Start of Block

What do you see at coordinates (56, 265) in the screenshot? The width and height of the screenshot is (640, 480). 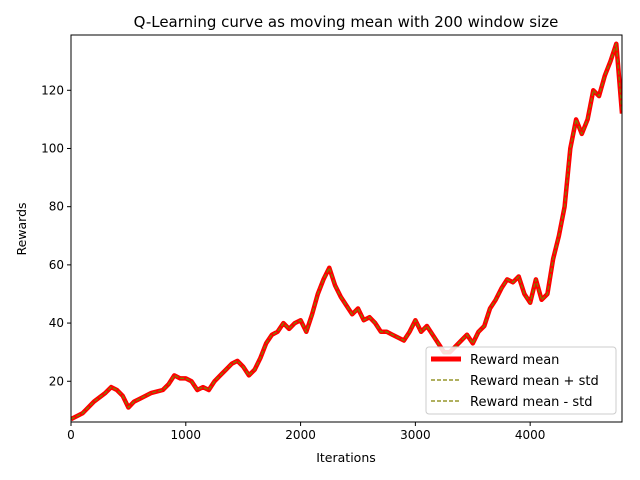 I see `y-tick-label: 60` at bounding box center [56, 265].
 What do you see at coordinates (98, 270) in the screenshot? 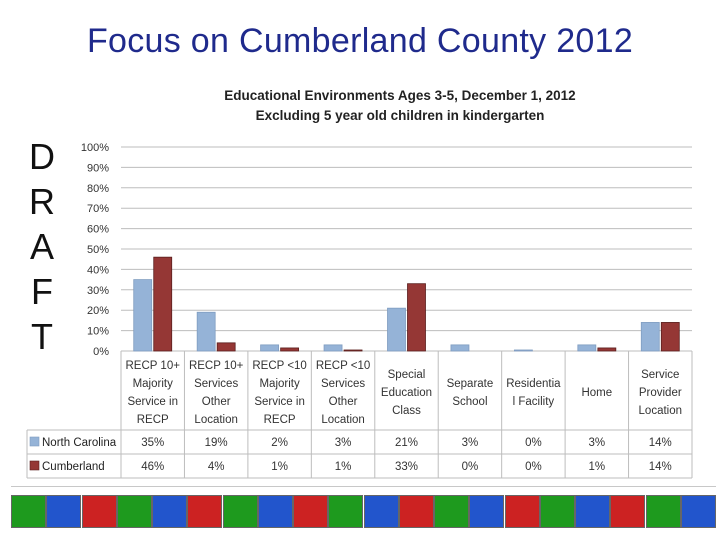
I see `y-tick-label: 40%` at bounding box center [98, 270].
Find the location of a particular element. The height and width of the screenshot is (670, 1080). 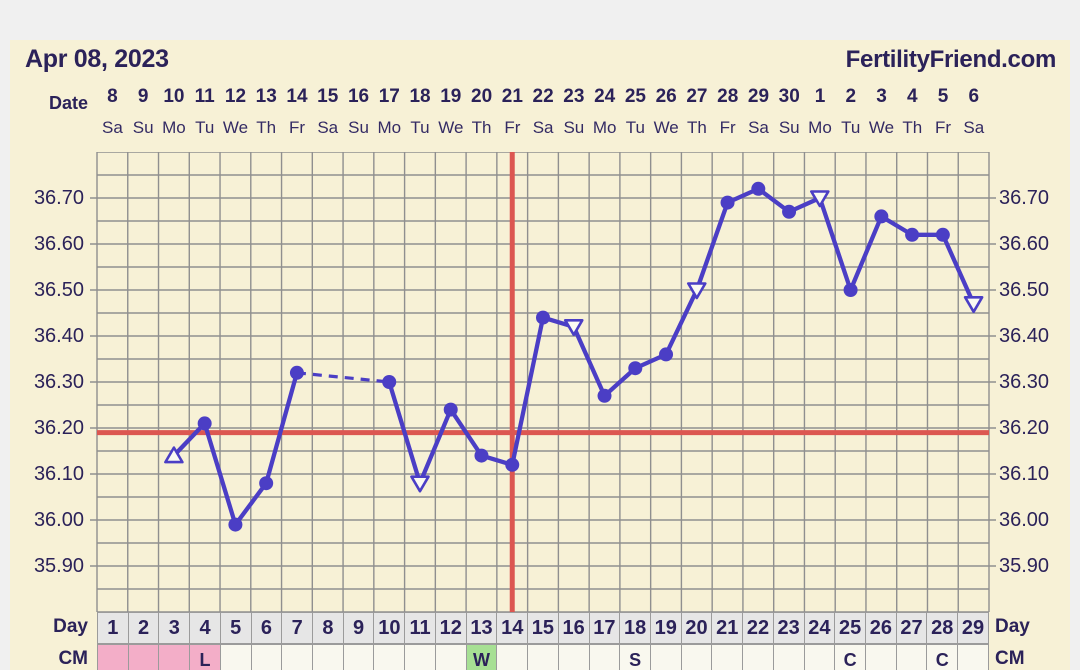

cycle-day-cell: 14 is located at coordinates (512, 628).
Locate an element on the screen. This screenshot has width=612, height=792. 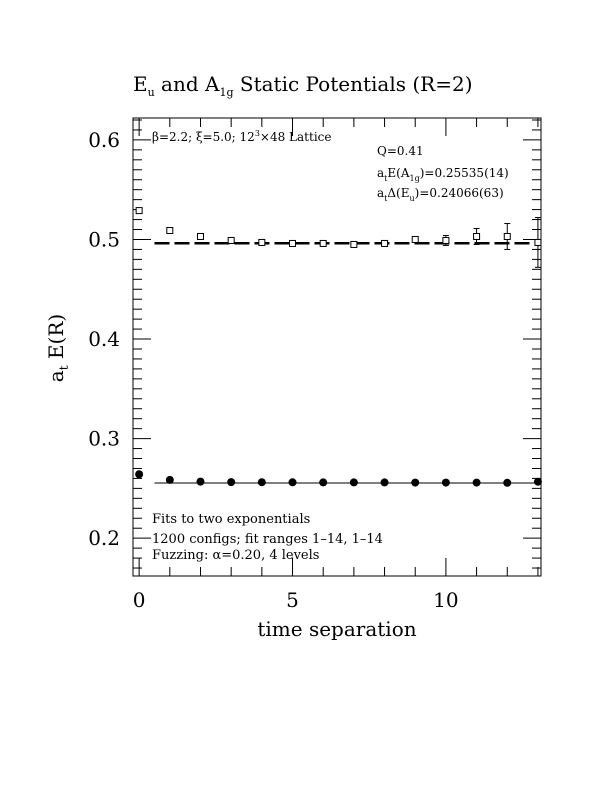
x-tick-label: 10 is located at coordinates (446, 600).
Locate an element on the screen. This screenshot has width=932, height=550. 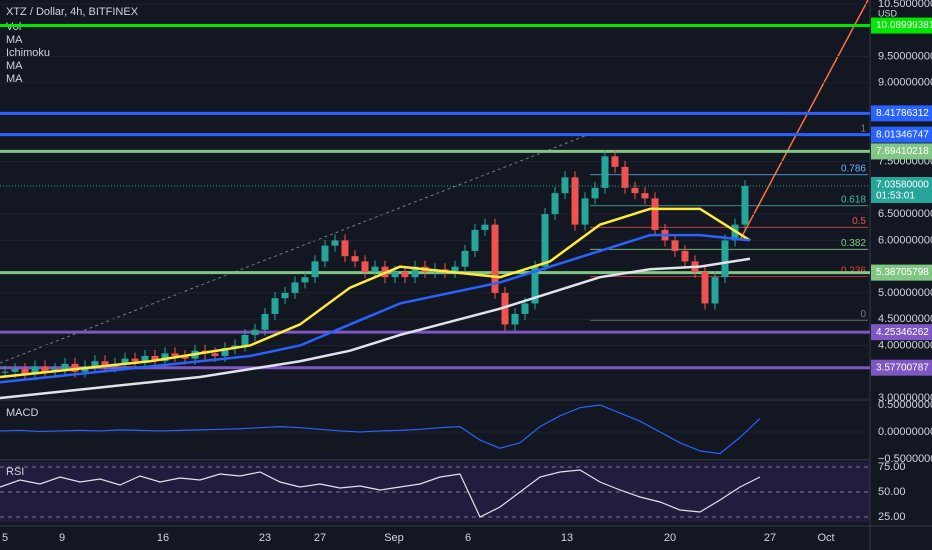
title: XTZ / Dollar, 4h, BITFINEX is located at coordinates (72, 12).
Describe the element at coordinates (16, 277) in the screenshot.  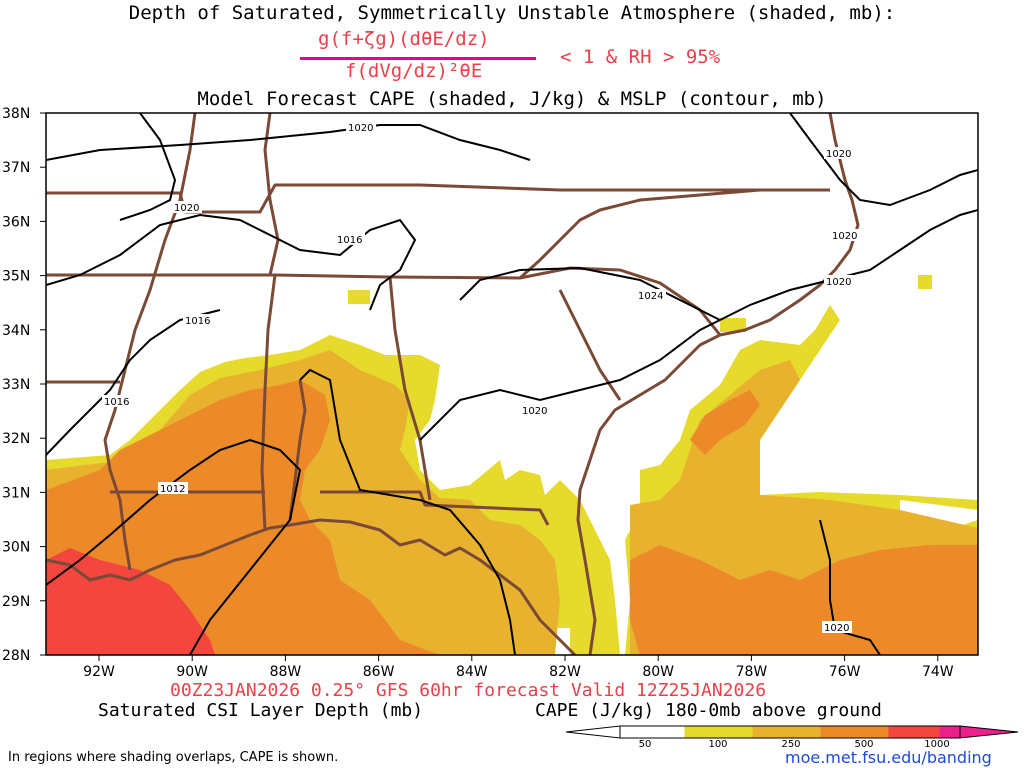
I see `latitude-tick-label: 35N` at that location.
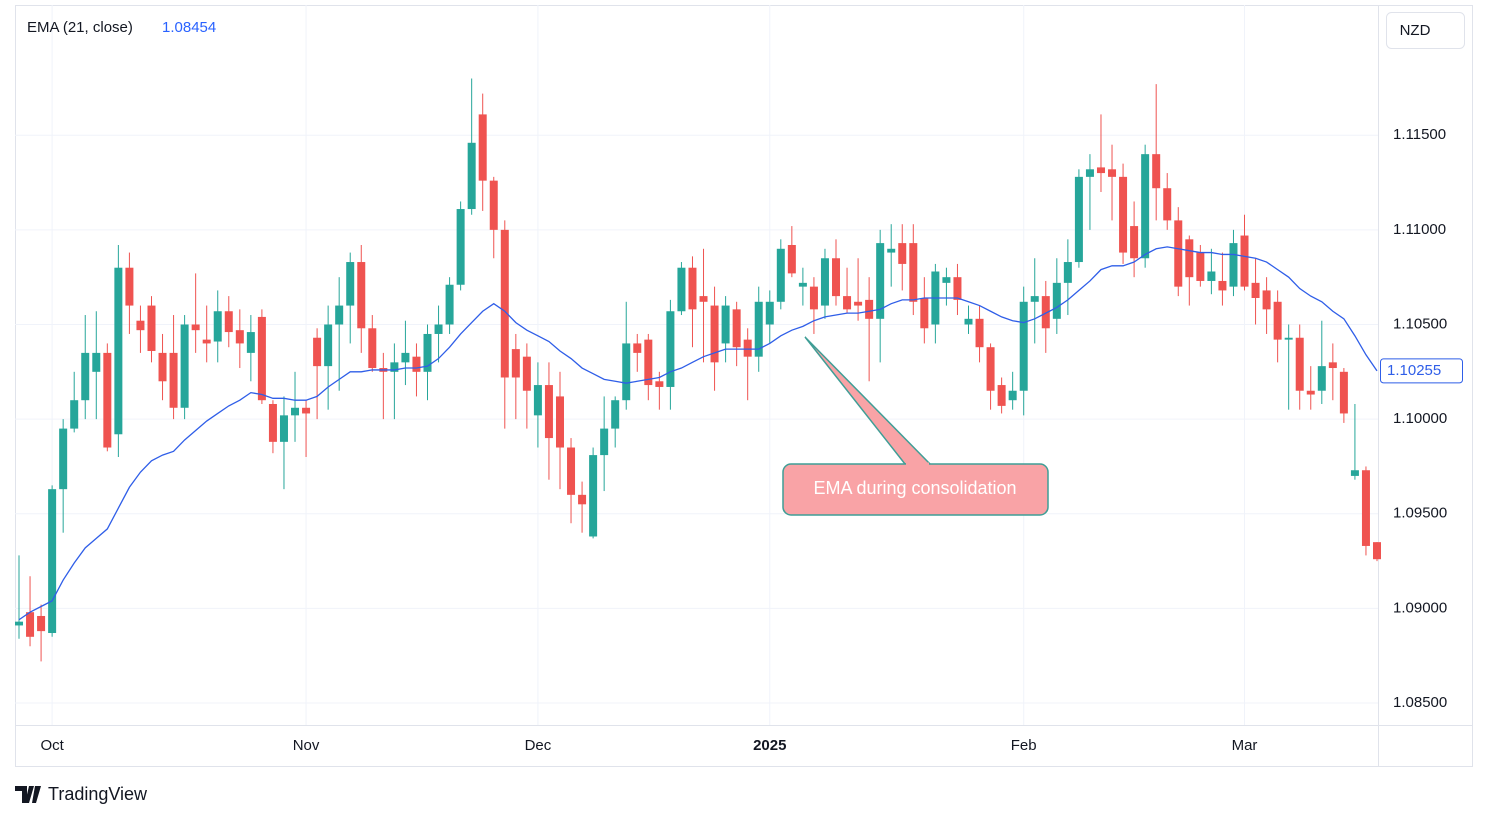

End of Block

Rewrite the rows that begin at the line containing "has width=932, height=550." and continue through the last row, changing "screenshot" to "image" and leaving everything else the same. Leave the pictures out.

Locate an element on the screen. This image has width=932, height=550. 
title: XTZ / Dollar, 4h, BITFINEX is located at coordinates (72, 12).
Describe the element at coordinates (16, 277) in the image.  
I see `latitude-tick-label: 35N` at that location.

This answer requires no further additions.